The railway ministry has been granted a huge increase of Rs 1,100 crore in the plan outlay for 1998-99. The outlay has been fixed at Rs 9,500 crore against the revised outlay of Rs 8,403 crore in 1997-98.

This follows protracted negotiations with the finance ministry and the Planning Commission.

But Rail Bhavan is seriously considering the possibility of raising the fare for upper class passengers.

The outlay of Rs 9,500 crore also represents a sharp increase over the outlay of Rs 8,300 crore indicated in the interim budget.

A substantial part of the outlay will be met through market borrowings. The target for this has been set at Rs 2,900 crore, compared to the original target of Rs 2,150 crore set for 1997-98, plan panel sources said.

 

The finance ministry also agreed to a 10 per cent increase in the budgetary support from Rs 2,000 crore to Rs 2,200 crore.

The ministry said that it was not possible to give a larger budgetary support given the overall resource constraint. Instead, it advised the railways to improve internal resource mobalisation.

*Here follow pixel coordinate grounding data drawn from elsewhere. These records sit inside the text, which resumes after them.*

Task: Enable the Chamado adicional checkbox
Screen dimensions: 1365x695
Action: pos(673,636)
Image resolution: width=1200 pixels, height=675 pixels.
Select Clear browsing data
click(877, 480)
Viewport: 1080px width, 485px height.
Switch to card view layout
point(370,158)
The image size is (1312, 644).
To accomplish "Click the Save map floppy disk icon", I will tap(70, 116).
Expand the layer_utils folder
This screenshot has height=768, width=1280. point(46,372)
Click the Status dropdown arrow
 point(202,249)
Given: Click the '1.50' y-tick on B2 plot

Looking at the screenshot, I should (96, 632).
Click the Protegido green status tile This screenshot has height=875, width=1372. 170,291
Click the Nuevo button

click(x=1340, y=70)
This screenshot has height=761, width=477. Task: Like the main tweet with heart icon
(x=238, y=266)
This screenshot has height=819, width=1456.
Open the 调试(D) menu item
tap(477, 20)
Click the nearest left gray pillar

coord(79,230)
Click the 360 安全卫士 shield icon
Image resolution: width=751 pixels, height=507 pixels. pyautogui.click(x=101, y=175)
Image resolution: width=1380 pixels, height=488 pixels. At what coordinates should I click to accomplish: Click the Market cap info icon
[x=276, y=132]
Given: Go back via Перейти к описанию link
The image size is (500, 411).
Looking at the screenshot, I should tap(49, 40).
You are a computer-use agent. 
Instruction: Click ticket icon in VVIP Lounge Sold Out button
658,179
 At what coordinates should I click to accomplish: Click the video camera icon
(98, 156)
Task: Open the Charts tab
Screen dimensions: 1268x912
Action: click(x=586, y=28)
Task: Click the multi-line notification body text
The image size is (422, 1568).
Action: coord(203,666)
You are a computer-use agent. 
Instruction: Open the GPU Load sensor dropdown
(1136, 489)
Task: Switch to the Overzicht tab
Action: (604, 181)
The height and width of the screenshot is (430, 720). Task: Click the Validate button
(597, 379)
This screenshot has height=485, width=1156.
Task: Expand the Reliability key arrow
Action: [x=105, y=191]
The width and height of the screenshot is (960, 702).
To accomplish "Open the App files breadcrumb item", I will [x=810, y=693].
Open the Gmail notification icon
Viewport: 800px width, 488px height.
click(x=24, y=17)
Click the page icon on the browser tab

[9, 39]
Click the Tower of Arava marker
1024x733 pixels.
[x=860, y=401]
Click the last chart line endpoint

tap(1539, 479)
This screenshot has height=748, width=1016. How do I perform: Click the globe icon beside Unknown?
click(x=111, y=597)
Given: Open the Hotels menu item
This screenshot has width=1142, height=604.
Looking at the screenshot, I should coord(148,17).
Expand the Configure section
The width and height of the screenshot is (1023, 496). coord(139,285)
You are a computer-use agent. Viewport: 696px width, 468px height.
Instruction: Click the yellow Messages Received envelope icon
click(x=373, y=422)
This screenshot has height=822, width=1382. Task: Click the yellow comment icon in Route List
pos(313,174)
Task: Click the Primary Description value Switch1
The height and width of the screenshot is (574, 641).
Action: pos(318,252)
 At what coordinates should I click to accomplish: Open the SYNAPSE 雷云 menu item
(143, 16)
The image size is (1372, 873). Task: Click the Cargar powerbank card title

The railways are expected to mobalise Rs 4,400 crore internally during 1998-99.

The reason for higher market borrowings is the realisation in the Rail Bhavan that freight rates have reached a point of saturation and any move to increase them will result in a loss of business.

We will leave most commercial freight rates untouched. But, we are trying to do something about the items that attract subsidised rates, an official said.

The cost of subsidising transport of 15 items of mass consumption like salt, coal and jaggery comes to nearly Rs 780 crore. The next budget will see another attempt by the ministry to reduce the element of subsidy, sources said. In fact, it had made a beginning last year, when it raised coal freight by 4.5 per cent.

Railway minister Nitish Kumar was initially opposed to the idea of enhancing market borrowings as he felt that the railways were sliding into a debt trap, given the high cost of borrowings. Besides, the return on investment is lower than the cost of servicing debt.

But the railways were left with no option as the finance ministry did not agree to a higher level of budgetary support.

Another reason was that not much improvement is expected in freight movement during 1998-99, given the overall industrial slowdown.

This years borrowings target at Rs 2,900 crore is even larger than the revised target of Rs 2,550 crore in 1997-98 and Rs 500 crore more than that indicated in the interim budget.

The 1997-98 target had been enhanced because the railways decided to halve the Rs 900 crore revenue target under the own-your-wagon scheme.

The Indian Railways Finance Corporation, the market borrowing arm of the railways, did manage to meet the enhanced target after strenuous efforts in the last month of 1997-98.

During internal discussions, railway minister Nitish Kumar is learnt to have made it clear that he against any increase in passenger fare for second class travellers.